List each line of the records that contains the string "width". Case counts.

Records for pointing to text and elements

################

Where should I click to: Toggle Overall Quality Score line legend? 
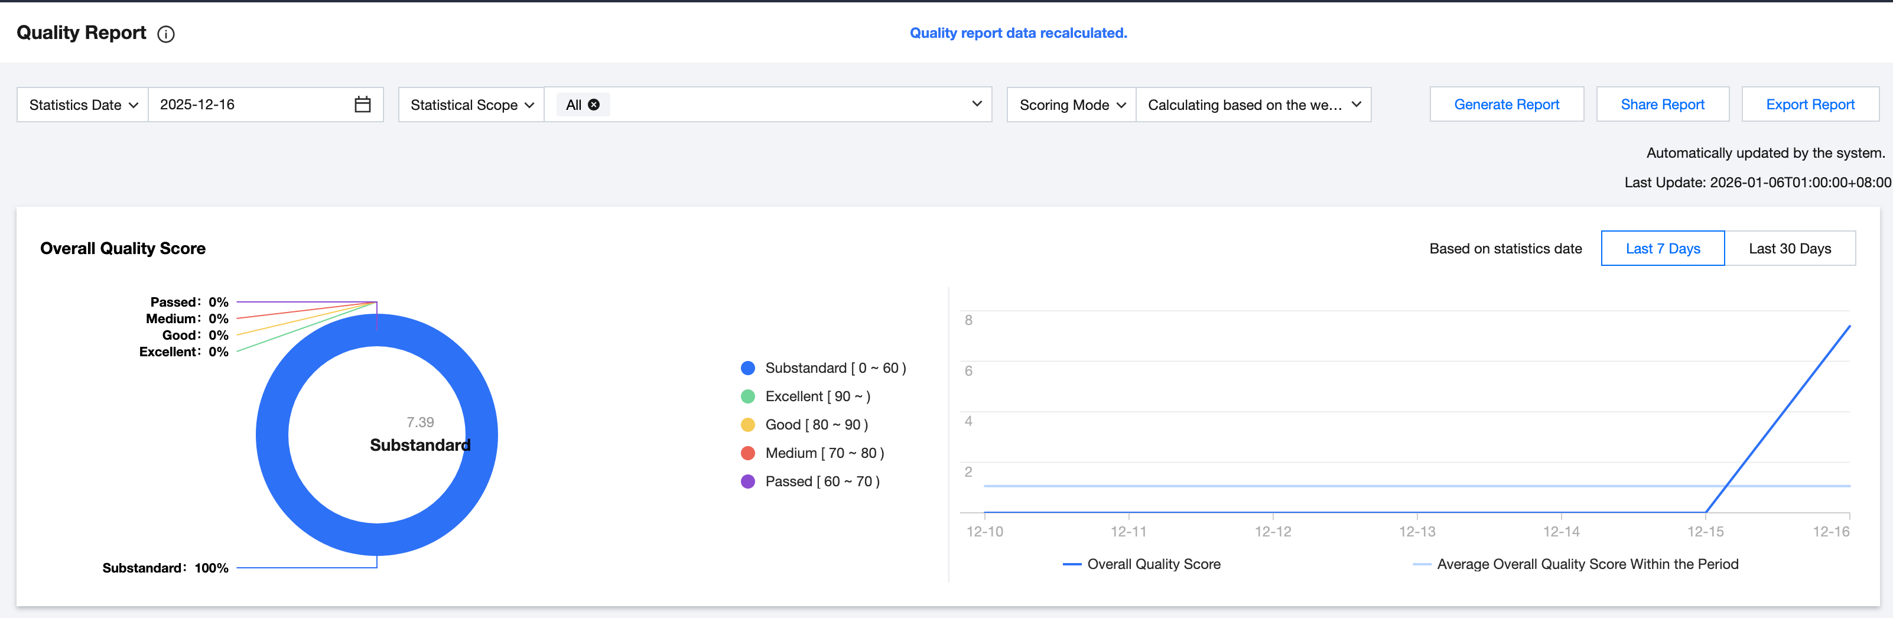tap(1141, 564)
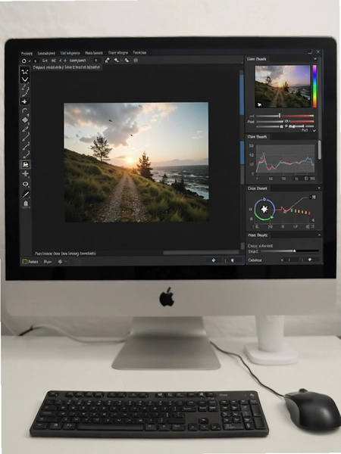Activate the boxed highlighted tool in the toolbox
Image resolution: width=341 pixels, height=454 pixels.
26,164
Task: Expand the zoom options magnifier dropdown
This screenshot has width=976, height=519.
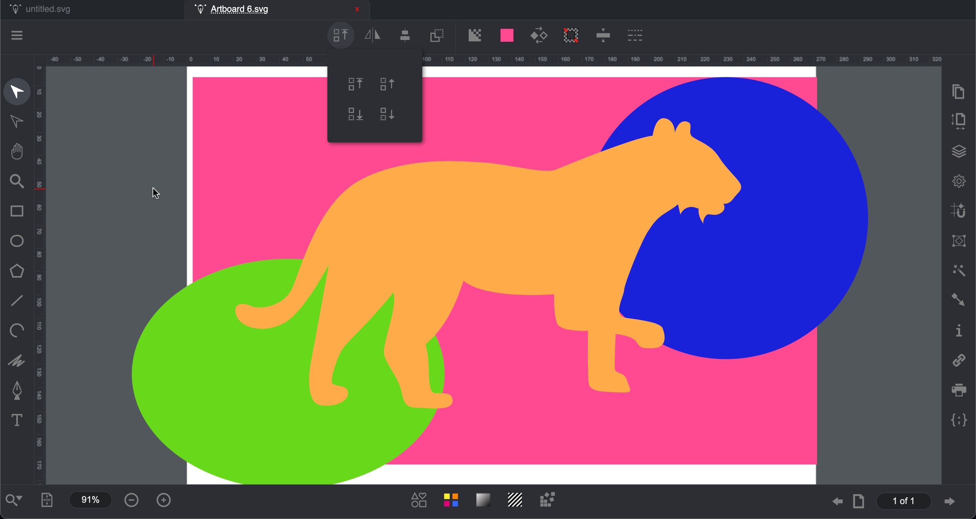Action: click(14, 500)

################

● **Response to the task**
Image resolution: width=341 pixels, height=454 pixels.
This screenshot has width=976, height=519.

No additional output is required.